With this small prime we have a practical maximum period of $227^(3-1) = 51529$ numbers between 0 and 226

Here is an example graph where I do a phase plot of the first element of vector $X_i$ for $p=227$ for the first 10,000 values.

Figure 4. Phase plot bar A = [[125, 192, 139], [223, 27, 176], [198, 181, 157]], and p=227

A more efficient version

Ideally we would like use large matrices in order to achieve high randomness 'complexity' and long maximum sequence length, however the number of multiplications necessary to generate a sequence grows as $d^2$ i.e. complexity is $O(n^2)$. We can do better if we constrain our matrices to be of the form

$[[a_1, a_2, a_3, a_4, ..., a_(n-1), a_n], [1,0,0,0,...,0,0], [0,1,0,0,...,0,0],[0,0,1,0,...,0,0], [...,...,...,...,...,...,...], [0,0,0,0,...,1,0]]$

In matrix form we can still use the techniques that we used previously to find optimal sequences, however the number of multiplies now only grows as $d$ i.e. complexity is $O(n)$.

Once we have found our coeffiences $a_i$, we can calculate our sequence as the recurrence relation:

$x_i=sum_(j=1)^d a_j * x_(i-j)$

For example for $d=3$ and $p=7$, we find optimal sequence coefficients $a=[6,2,5]$, which gives us a maximum length sequence of 342 elements and a practical sequence length of 57 elements. Plotting the entire sequence we see that it looks nicely random and does not repeat.

Figure 5. Plot of a=[6,2,5], p=7

Binary Maximum Length Sequences

As we discovered for maximum length sequences, we need to test all $x in$ {divisors of $p^d-1$} to make sure $bar A^(x) mod p!=bar I$. It would be nice if we could find $(p,d)$ combinations so that $p^d-1$ was prime, then there would not be any divisors and we would then only to test that $bar A^(p^d-1) mod p=bar I$. Unfortunately it is easily shown that

$p^d-1=(p-1)(1+p+...+p^(d-1))$

So $p^d-1$ always has at least two factors unless $p=2$. If $p=2$ then we can find $2^d-1$ that are prime. These are the so-called Mersenne prime numbers. An advantage of using $p=2$ is that integer multiplications can be replaced with logic operators. Depending on the system, Mersenne prime PRNG with logic operations (instead of multiplies) may be more efficient way to produce a random sequence. We could produce very long binary sequences similar to how the Mersenne Twister PRNG does.

Efficiency considerations

Multiplication is often considered to be slow.

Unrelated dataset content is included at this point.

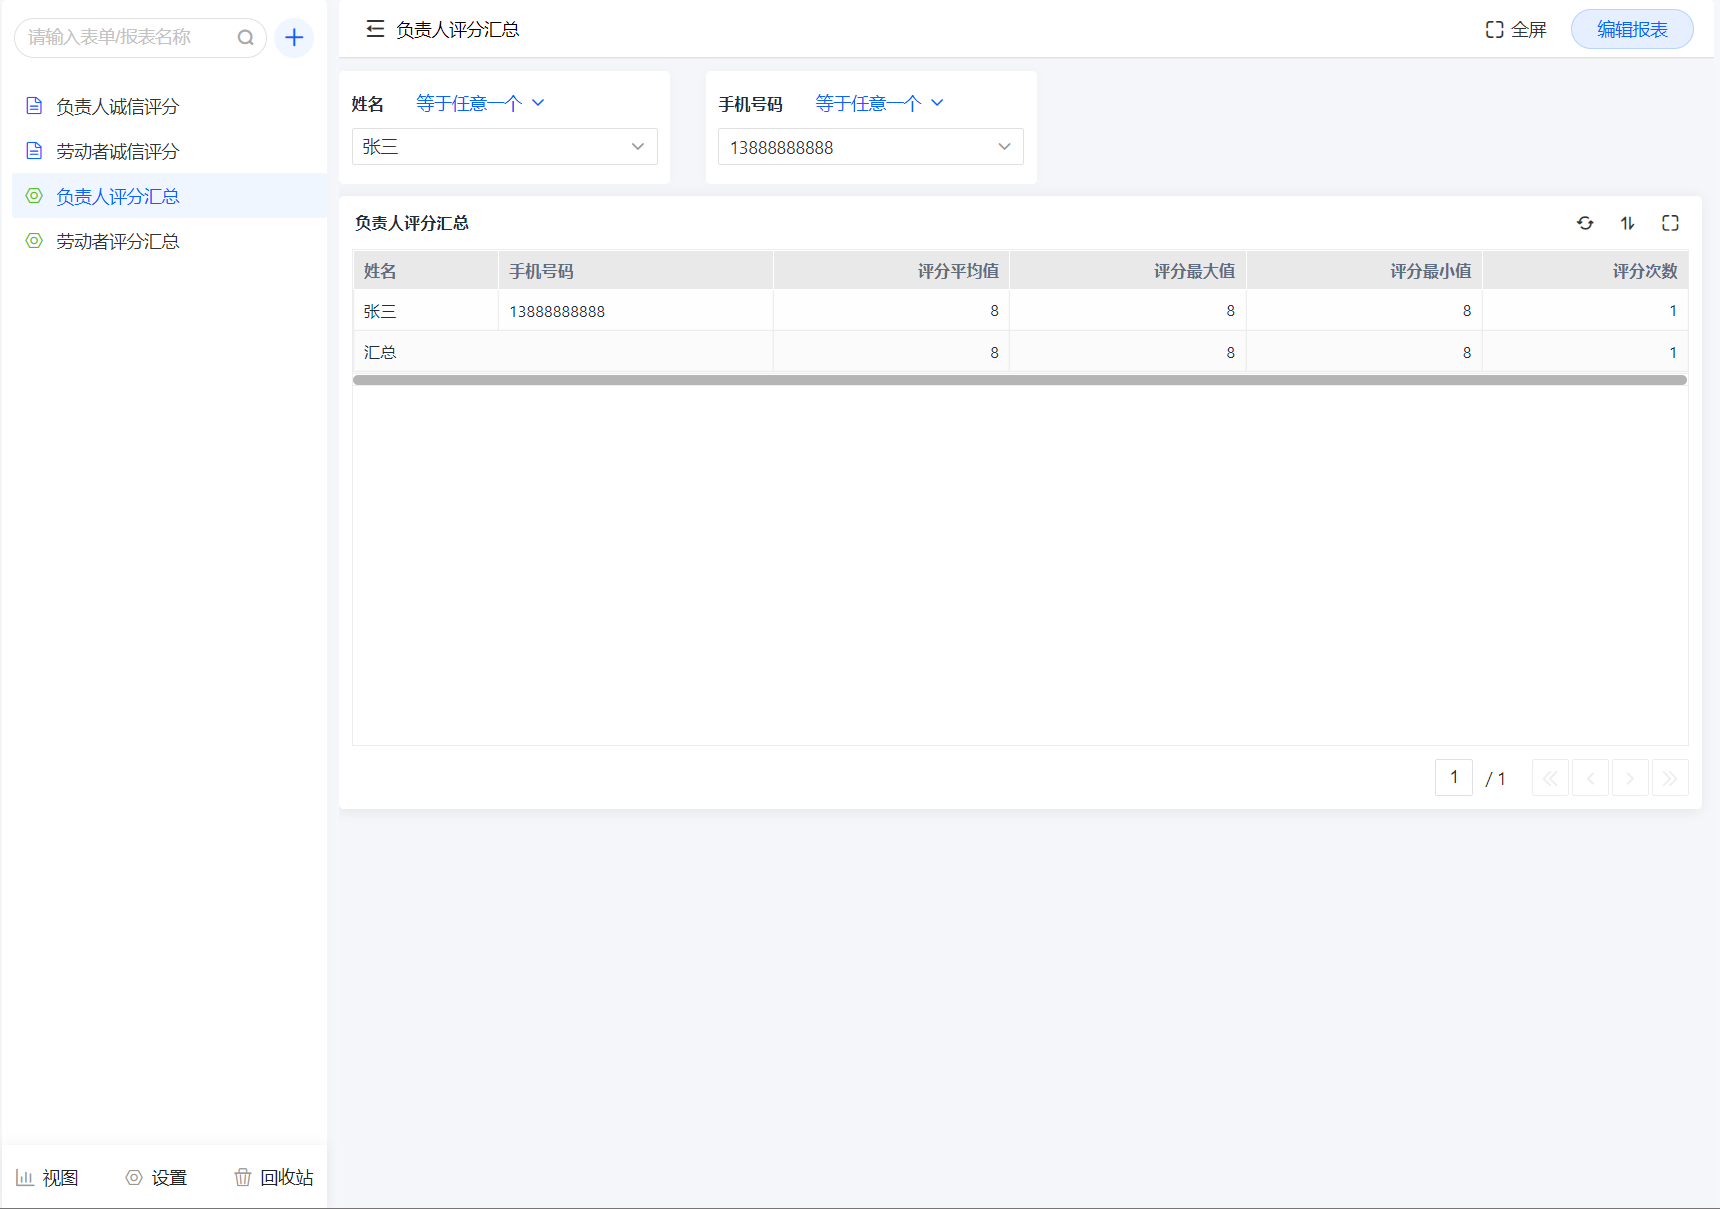The height and width of the screenshot is (1209, 1720).
Task: Click the 编辑报表 button
Action: point(1631,30)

We can easily transform our PRNG to use bitshifts instead of multiplication by testing for matrices that contain elements that are a power of 2 only. Our recurrence forum can then become

$x_i=sum_(j=1)^d x_(i-j)$<<$n_j$

where $n_j$ exponent for the matrix element of the power of $a_j=2^(n_j)$ and << is the bitshift operator.

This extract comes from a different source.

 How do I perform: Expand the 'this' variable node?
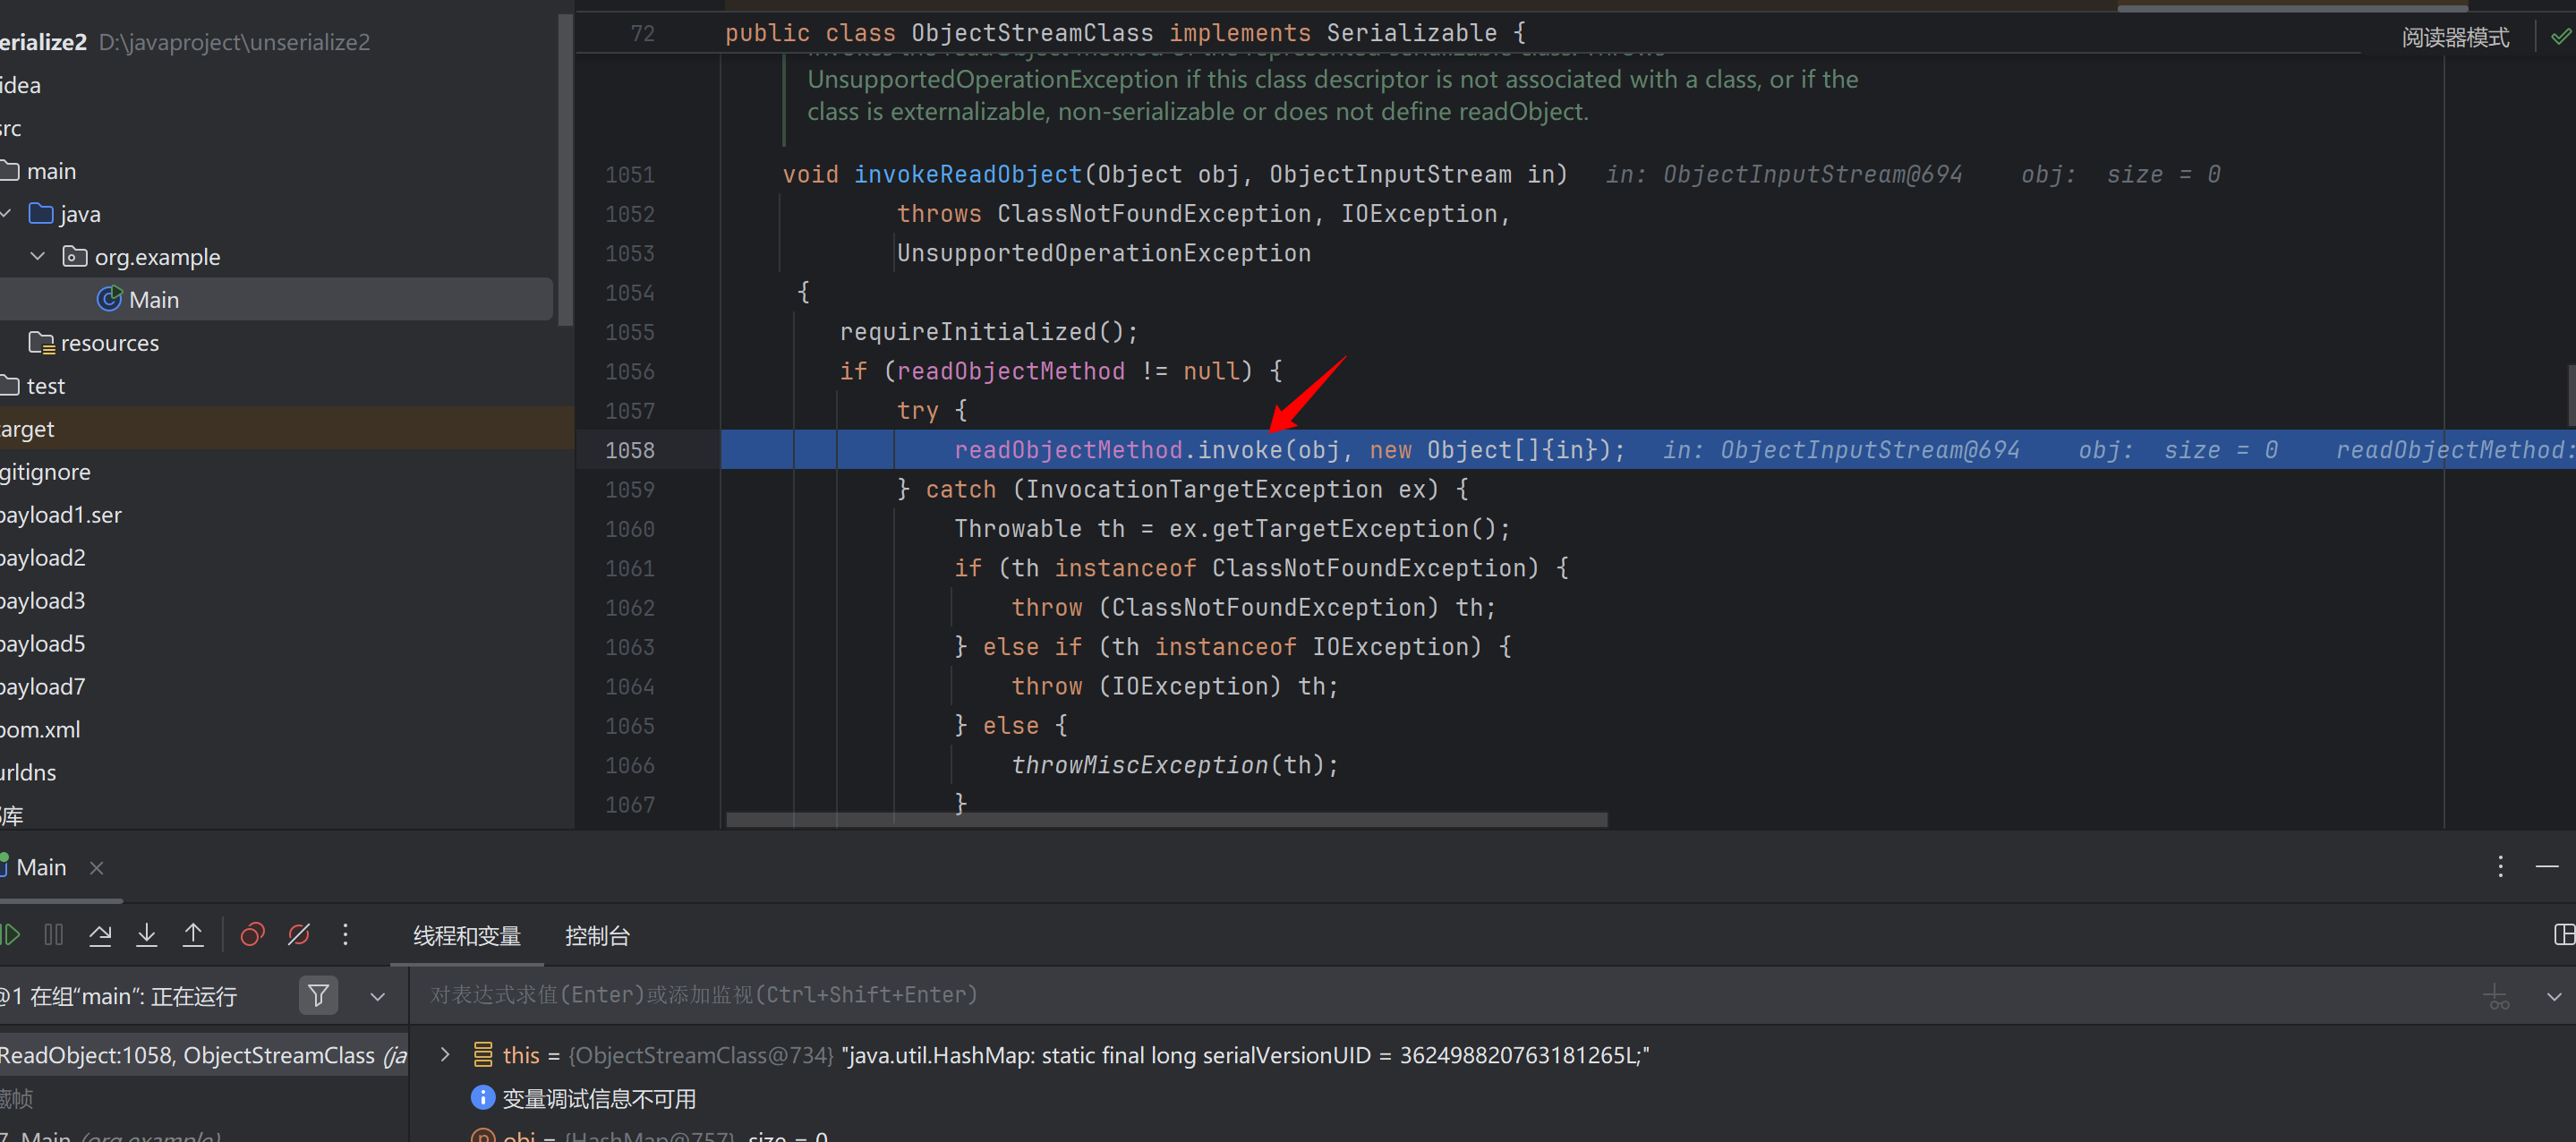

While this seems like it should be faster than the multiplication version, when I tested this on my PC with Intel i7 chip and there was no difference. There is a lot of dedicated multiplication circuitry on many modern CPUs, so on some architectures it seems there is very little difference in speed.

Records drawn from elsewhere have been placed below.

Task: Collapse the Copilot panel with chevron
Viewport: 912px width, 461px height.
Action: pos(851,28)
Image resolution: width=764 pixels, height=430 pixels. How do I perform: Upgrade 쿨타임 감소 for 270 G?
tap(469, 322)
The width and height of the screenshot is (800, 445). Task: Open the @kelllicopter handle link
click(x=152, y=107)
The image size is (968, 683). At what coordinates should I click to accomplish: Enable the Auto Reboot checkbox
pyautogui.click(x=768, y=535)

To obtain maximum speed it seems much more important to minimize use of the modulus operator, which is computationally expensive (here I did notice a significant difference in performance). One has to be aware of possible overflow and make sure that all multiplies and additions will fit within the integer size used to calculate the results. Ideally one would like to get rid of the modulus operation altogether by using a value of $p$ that is a power of 2. However $p$ of a power of 2 are not primes and will have a lot of factors ($n$ factors for $2^n$). I'm not sure if it's even possible for maximal length sequences to exist with non-prime $p$, although if one is really concerned about speed, looking into 'long' sequences (if not maximal) for $p=2^n$ might be desirable. Eliminating multiplication and modulus operations would result in the fastest PRNG possible as the only operations would be bitshift and addition.